───── Data shown ─────

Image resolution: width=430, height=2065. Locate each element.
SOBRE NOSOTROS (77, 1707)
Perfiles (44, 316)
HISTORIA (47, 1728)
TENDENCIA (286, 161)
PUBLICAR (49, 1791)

─────

▸ Exercise brief
Repeat every line of the data precisely.

▸ Response to the exercise
Image resolution: width=430, height=2065. Locate each element.
SOBRE NOSOTROS (77, 1707)
Perfiles (44, 316)
HISTORIA (47, 1728)
TENDENCIA (286, 161)
PUBLICAR (49, 1791)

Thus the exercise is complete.